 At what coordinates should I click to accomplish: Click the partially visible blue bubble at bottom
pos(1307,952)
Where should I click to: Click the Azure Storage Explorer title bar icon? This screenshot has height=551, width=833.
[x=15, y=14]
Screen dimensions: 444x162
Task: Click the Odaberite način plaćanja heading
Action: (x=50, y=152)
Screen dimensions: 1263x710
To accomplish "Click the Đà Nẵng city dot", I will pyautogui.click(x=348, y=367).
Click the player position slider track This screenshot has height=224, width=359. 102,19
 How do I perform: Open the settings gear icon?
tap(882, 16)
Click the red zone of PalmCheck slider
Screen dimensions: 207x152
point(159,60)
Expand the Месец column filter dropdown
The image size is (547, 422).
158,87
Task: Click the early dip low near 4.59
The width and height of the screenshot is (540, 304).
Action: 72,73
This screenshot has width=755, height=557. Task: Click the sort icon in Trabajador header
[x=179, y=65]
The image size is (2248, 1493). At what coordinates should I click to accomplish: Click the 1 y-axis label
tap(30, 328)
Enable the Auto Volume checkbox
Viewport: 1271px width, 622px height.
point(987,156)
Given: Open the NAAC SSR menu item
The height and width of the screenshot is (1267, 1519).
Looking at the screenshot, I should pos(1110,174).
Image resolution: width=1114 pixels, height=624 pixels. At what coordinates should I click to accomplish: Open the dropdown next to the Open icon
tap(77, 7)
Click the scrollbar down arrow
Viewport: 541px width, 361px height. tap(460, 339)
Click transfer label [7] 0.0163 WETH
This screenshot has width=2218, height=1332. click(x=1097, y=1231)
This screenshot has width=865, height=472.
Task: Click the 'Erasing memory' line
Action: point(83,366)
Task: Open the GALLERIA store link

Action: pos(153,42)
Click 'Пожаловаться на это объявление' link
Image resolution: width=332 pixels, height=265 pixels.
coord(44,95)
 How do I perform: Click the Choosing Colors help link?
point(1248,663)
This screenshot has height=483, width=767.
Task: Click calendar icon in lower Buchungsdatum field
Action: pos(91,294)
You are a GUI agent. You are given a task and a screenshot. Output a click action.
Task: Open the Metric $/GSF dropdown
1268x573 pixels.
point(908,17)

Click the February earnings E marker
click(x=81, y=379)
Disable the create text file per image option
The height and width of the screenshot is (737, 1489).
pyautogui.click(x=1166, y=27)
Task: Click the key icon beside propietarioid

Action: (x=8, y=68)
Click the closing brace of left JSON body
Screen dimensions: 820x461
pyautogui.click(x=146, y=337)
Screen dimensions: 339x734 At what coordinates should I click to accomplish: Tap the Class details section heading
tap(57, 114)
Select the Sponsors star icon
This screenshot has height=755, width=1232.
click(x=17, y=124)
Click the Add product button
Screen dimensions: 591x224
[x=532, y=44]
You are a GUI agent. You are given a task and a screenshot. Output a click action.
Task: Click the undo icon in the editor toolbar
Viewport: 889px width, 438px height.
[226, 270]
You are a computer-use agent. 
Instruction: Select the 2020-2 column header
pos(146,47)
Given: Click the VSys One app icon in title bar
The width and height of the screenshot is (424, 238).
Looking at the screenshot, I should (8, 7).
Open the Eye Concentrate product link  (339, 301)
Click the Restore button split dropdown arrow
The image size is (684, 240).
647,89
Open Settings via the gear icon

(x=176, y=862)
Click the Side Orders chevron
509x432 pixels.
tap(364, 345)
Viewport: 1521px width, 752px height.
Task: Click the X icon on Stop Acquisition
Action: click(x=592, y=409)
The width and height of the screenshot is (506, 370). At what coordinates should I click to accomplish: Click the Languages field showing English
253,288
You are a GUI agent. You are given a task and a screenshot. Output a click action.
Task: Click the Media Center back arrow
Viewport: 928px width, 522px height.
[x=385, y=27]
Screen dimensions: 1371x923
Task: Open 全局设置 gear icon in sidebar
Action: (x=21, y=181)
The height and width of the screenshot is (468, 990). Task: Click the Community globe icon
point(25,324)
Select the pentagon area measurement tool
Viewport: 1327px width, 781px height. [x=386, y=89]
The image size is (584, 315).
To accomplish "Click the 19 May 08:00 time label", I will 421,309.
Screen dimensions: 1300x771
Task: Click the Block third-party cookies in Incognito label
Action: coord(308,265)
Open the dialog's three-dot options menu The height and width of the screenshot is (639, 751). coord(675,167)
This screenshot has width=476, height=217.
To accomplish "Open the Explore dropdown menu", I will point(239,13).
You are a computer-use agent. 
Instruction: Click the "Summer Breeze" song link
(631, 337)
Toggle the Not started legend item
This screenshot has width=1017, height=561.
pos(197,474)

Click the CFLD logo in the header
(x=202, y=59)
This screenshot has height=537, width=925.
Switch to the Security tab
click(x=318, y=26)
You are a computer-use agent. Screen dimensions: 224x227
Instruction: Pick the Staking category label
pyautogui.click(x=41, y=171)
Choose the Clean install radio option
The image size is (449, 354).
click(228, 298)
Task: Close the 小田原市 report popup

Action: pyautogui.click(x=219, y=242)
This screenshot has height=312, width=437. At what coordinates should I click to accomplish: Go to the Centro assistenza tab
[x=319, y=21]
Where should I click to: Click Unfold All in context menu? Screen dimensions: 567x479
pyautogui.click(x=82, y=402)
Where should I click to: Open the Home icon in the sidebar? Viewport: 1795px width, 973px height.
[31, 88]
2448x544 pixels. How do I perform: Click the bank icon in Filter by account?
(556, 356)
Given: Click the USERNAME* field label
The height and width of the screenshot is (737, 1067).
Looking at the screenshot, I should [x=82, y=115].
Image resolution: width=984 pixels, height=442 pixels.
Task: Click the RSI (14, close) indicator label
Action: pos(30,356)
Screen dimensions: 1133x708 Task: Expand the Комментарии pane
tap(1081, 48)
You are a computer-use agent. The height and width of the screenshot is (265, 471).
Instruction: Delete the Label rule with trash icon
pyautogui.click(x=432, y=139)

### Given instruction
Rewrite all of the rows above, changing "At what coordinates should I click to accomplish" to "Which point should I click to accomplish" everywhere it occurs and leaving everything else unchanged.

### Result of this task
 Which point should I click to accomplish: Click the partially visible blue bubble at bottom
pos(1307,952)
Where should I click to: Click the Azure Storage Explorer title bar icon? This screenshot has height=551, width=833.
[x=15, y=14]
Screen dimensions: 444x162
Task: Click the Odaberite način plaćanja heading
Action: (x=50, y=152)
Screen dimensions: 1263x710
To accomplish "Click the Đà Nẵng city dot", I will pyautogui.click(x=348, y=367).
Click the player position slider track This screenshot has height=224, width=359. 102,19
 How do I perform: Open the settings gear icon?
tap(882, 16)
Click the red zone of PalmCheck slider
Screen dimensions: 207x152
point(159,60)
Expand the Месец column filter dropdown
The image size is (547, 422).
158,87
Task: Click the early dip low near 4.59
The width and height of the screenshot is (540, 304).
Action: 72,73
This screenshot has width=755, height=557. Task: Click the sort icon in Trabajador header
[x=179, y=65]
The image size is (2248, 1493). Which point should I click to accomplish: Click the 1 y-axis label
tap(30, 328)
Enable the Auto Volume checkbox
Viewport: 1271px width, 622px height.
point(987,156)
Given: Open the NAAC SSR menu item
The height and width of the screenshot is (1267, 1519).
Looking at the screenshot, I should pos(1110,174).
Image resolution: width=1114 pixels, height=624 pixels. Which point should I click to accomplish: Open the dropdown next to the Open icon
tap(77, 7)
Click the scrollbar down arrow
Viewport: 541px width, 361px height. tap(460, 339)
Click transfer label [7] 0.0163 WETH
This screenshot has width=2218, height=1332. click(x=1097, y=1231)
This screenshot has width=865, height=472.
Task: Click the 'Erasing memory' line
Action: point(83,366)
Task: Open the GALLERIA store link

Action: pos(153,42)
Click 'Пожаловаться на это объявление' link
Image resolution: width=332 pixels, height=265 pixels.
coord(44,95)
 How do I perform: Click the Choosing Colors help link?
point(1248,663)
This screenshot has height=483, width=767.
Task: Click calendar icon in lower Buchungsdatum field
Action: pos(91,294)
You are a GUI agent. You are given a task and a screenshot. Output a click action.
Task: Open the Metric $/GSF dropdown
1268x573 pixels.
point(908,17)

Click the February earnings E marker
click(x=81, y=379)
Disable the create text file per image option
The height and width of the screenshot is (737, 1489).
pyautogui.click(x=1166, y=27)
Task: Click the key icon beside propietarioid

Action: (x=8, y=68)
Click the closing brace of left JSON body
Screen dimensions: 820x461
pyautogui.click(x=146, y=337)
Screen dimensions: 339x734 Which point should I click to accomplish: Tap the Class details section heading
tap(57, 114)
Select the Sponsors star icon
This screenshot has height=755, width=1232.
click(x=17, y=124)
Click the Add product button
Screen dimensions: 591x224
[x=532, y=44]
You are a GUI agent. You are given a task and a screenshot. Output a click action.
Task: Click the undo icon in the editor toolbar
Viewport: 889px width, 438px height.
[226, 270]
You are a computer-use agent. 
Instruction: Select the 2020-2 column header
pos(146,47)
Given: Click the VSys One app icon in title bar
The width and height of the screenshot is (424, 238).
Looking at the screenshot, I should (8, 7).
Open the Eye Concentrate product link  (339, 301)
Click the Restore button split dropdown arrow
The image size is (684, 240).
647,89
Open Settings via the gear icon

(x=176, y=862)
Click the Side Orders chevron
509x432 pixels.
tap(364, 345)
Viewport: 1521px width, 752px height.
Task: Click the X icon on Stop Acquisition
Action: click(x=592, y=409)
The width and height of the screenshot is (506, 370). Which point should I click to accomplish: Click the Languages field showing English
253,288
You are a GUI agent. You are given a task and a screenshot. Output a click action.
Task: Click the Media Center back arrow
Viewport: 928px width, 522px height.
[x=385, y=27]
Screen dimensions: 1371x923
Task: Open 全局设置 gear icon in sidebar
Action: (x=21, y=181)
The height and width of the screenshot is (468, 990). Task: Click the Community globe icon
point(25,324)
Select the pentagon area measurement tool
Viewport: 1327px width, 781px height. [x=386, y=89]
The image size is (584, 315).
To accomplish "Click the 19 May 08:00 time label", I will 421,309.
Screen dimensions: 1300x771
Task: Click the Block third-party cookies in Incognito label
Action: coord(308,265)
Open the dialog's three-dot options menu The height and width of the screenshot is (639, 751). coord(675,167)
This screenshot has width=476, height=217.
To accomplish "Open the Explore dropdown menu", I will point(239,13).
You are a computer-use agent. 
Instruction: Click the "Summer Breeze" song link
(631, 337)
Toggle the Not started legend item
This screenshot has width=1017, height=561.
pos(197,474)

Click the CFLD logo in the header
(x=202, y=59)
This screenshot has height=537, width=925.
Switch to the Security tab
click(x=318, y=26)
You are a computer-use agent. Screen dimensions: 224x227
Instruction: Pick the Staking category label
pyautogui.click(x=41, y=171)
Choose the Clean install radio option
The image size is (449, 354).
click(228, 298)
Task: Close the 小田原市 report popup

Action: pyautogui.click(x=219, y=242)
This screenshot has height=312, width=437. Which point should I click to accomplish: Go to the Centro assistenza tab
[x=319, y=21]
Where should I click to: Click Unfold All in context menu? Screen dimensions: 567x479
pyautogui.click(x=82, y=402)
Where should I click to: Open the Home icon in the sidebar? Viewport: 1795px width, 973px height.
[31, 88]
2448x544 pixels. How do I perform: Click the bank icon in Filter by account?
(556, 356)
Given: Click the USERNAME* field label
The height and width of the screenshot is (737, 1067).
Looking at the screenshot, I should [x=82, y=115].
Image resolution: width=984 pixels, height=442 pixels.
Task: Click the RSI (14, close) indicator label
Action: pos(30,356)
Screen dimensions: 1133x708 Task: Expand the Комментарии pane
tap(1081, 48)
You are a computer-use agent. The height and width of the screenshot is (265, 471).
Instruction: Delete the Label rule with trash icon
pyautogui.click(x=432, y=139)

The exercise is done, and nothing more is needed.